Насупленный мэн с двухдневной щетиной, в сапогах со шпорами-колесиками и замызганных потертых штанах с бахромой решительно встал с плетеного кресла-качалки, стоявшего на широком низком крыльце, и вышел на дорогу. На черной рубахе мэна блестели две серебряные звезды – соответственно на правом и на левом нагрудных карманах. Голову венчала франтоватая шляпа.
– Стоять, – повторил шериф, перегораживая им путь и засовывая большие пальцы рук за кожаный пояс в стальных заклепках. На бедрах шерифа болтались два кольта в расстегнутых кобурах.
Сивка с явным сомнением покосился на хозяина, намереваясь проехать дальше, но Илья, заинтересовавшись значками на груди представителя власти, слегка натянул повод.
Удовлетворенный послушанием визитеров, шериф слегка расслабился.
– Сдайте оружие, – мрачно потребовал он, жуя крепкими челюстями кусок смолы. Глаза блюстителя закона были холодными и колючими.
Задов криво усмехнулся. Илья не сводил глаз со значков. Батыр вздохнул, откинул назад правую полу своего стеганого халата, молниеносно извлек из-за седла «тулку» и протянул ее шерифу так, что дула двух стволов уперлись властному мэну в лоб.
– Ша! – развел руками шериф, демонстрируя неподдельное американское дружелюбие и врожденную способность к взаимопониманию. – Мое дело предложить.
Илья отпустил повод, и всадники тронулись дальше.
– Левка, – поинтересовался Муромец, когда они, не сговариваясь, спешились у салуна и накинули поводья на жердь коновязи. – Забыл я что-то: кто у нас значки собирает? Нестеров или Кузнецов?
– Оба, – радостно откликнулся Задов, щелкая предохранителем на браунинге. – Вернуться?
– Потом, – тяжко вздохнул Илья. – Сначала дело.
Батыр с сомнением поджал губы:
– В салуне?
– Ну не в церкви же, – резонно возразил Илья, заинтересовавшись распахивающими в обе стороны створками входной двери. – Хлипкая конструкция, но занятная. Оп-ля! Нет, ну надо же, что придумали, курвины внуки!

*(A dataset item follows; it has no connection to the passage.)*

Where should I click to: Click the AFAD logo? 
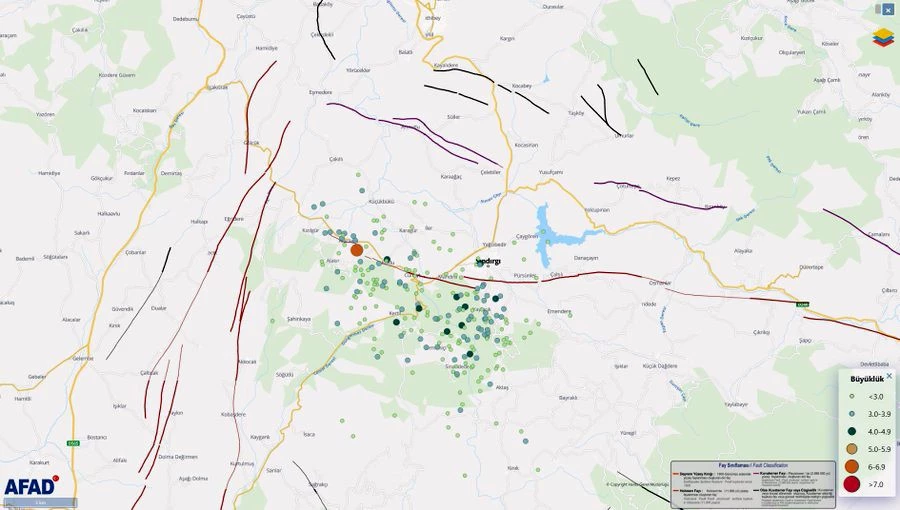[30, 487]
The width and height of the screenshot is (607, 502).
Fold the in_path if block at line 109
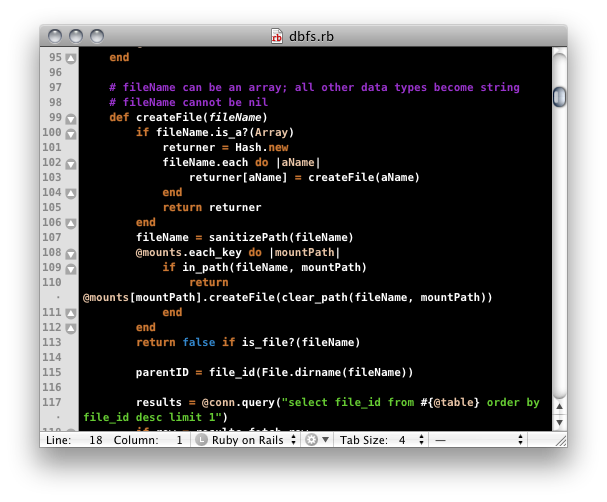click(70, 268)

Пока заинтригованный Муромец пинал дверки, наслаждаясь их синхронным и несинхронным распахиванием, бек и Задов прошли в зал. Салун был практически пуст. В одном из углов спал, уткнувшись в стол, широкоплечий бородатый оборванец в соломенном сомбреро. В другом сидели и почему-то нервничали двое элегантных мужчин, судя по костюмам и лисьим мордам коммивояжеров. Еще парочка завсегдатаев в шляпах и со смит-вессонами нетерпеливо переминалась у стойки.
Бек уселся за свободный столик. Задов, непринужденно распихав завсегдатаев, влез между ними и швырнул на стойку золотой червонец.

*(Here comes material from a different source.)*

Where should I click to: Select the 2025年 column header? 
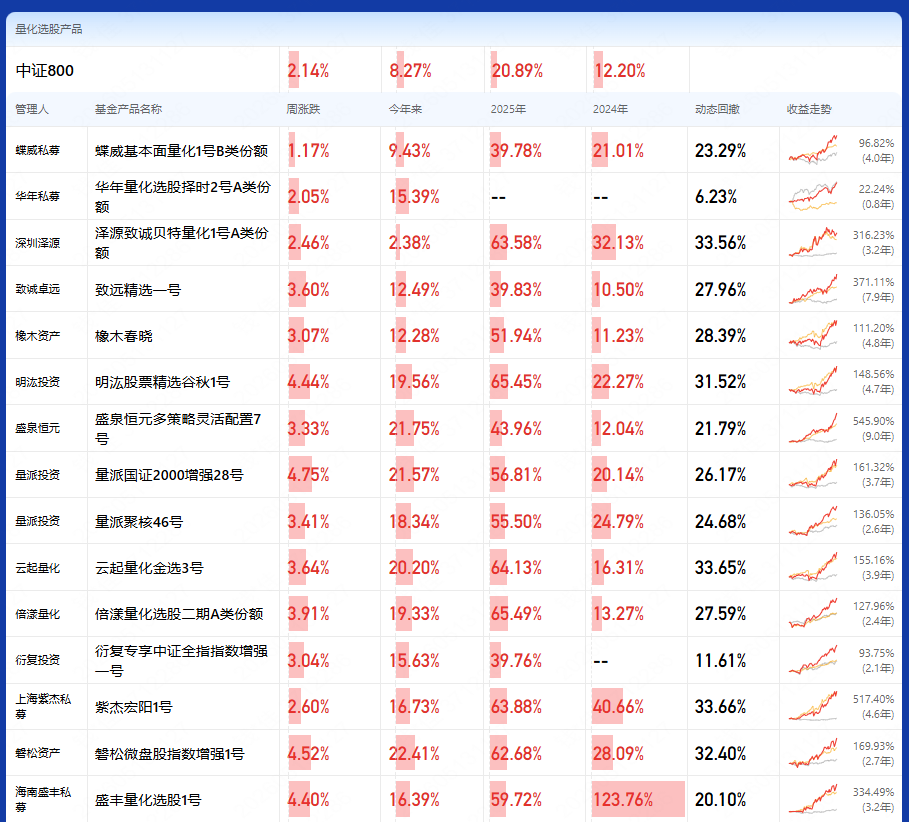coord(508,109)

– Три раза три по сто! – вежливо попросил Лева, изобразив самую умилительную улыбку из своего небогатого арсенала любезностей. – И еще три шницеля по-венски, жареной картошечки и… Бек, тебе как всегда?.. И полкило бастурмы.
Хозяин, крепкий, пожилой бармен, презрительно цыкнул слюной сквозь зубы на стойку, аккуратно протер ее замусоленной сальной тряпкой и переключился на стаканы.
– Любезный, – постукивая пальцами по дереву, вежливо попытался привлечь внимание Лева. – Я, кажется, сделал заказ.
Бармен зашарил под стойкой, извлек и положил у правой руки бейсбольную биту.
– Сегодня церковный праздник, – тихо дохнул перегаром в Левино ухо один из завсегдатаев салуна. – С девяти утра отпускают. Не раньше.
– Я атеист, – гордо заметил чистоплотный Лева, брезгливо отстраняясь от коллеги по несчастью и поворачиваясь к бармену. – И я два раза не повторяю!
В ответ на Левино признание бармен опять зашарил под прилавком и поменял биту на винчестер.
Лева призадумался, но в этот момент за столиком бека шарахнул выстрел. Над головой бармена что-то громыхнуло, посыпались осколки, и стоявших у стойки забрызгало дешевым, вонючим виски. Завсегдатаи шарахнулись в сторону, коммивояжеры нервно вздрогнули, а спящий в дальнем углу забулдыга даже не шелохнулся.
– Пся крев! – заорал бармен, щелкая затвором винчестера. – Матка боска!
– Звиняйте, пан, – приблизился к стойке бек, не выпуская из рук двуствольную «тулочку»-вертикалку, из нижнего ствола которой вился дымок. – Ласково просимо, звиняйте. Пше прошу пана. Не надо злиться .
Бармен от неожиданности забыл про взведенный винчестер и выпучил изумленные глаза:
– Земляки, что ли?
Батыр прищурил и без того узенькие глазки и, не опуская ружье, несколько раз приветственно махнул левой полой халата. Потом вежливо, но с достоинством представился:
– Пан Батырбековски. Не земляк, врать не стану, но шляхтич. Мой кореш лепший, пан Дзержинский, утверждает, что я шляхтич околичный, но ужас какой родовитый. Мой герб – верблюжье копыто на золотом поле, попирающее сломанную нагайку. Вверху, на лазоревом поле, два рога. Крест-накрест. Герб обвит венком из лавровых листьев пополам с перекати-поле.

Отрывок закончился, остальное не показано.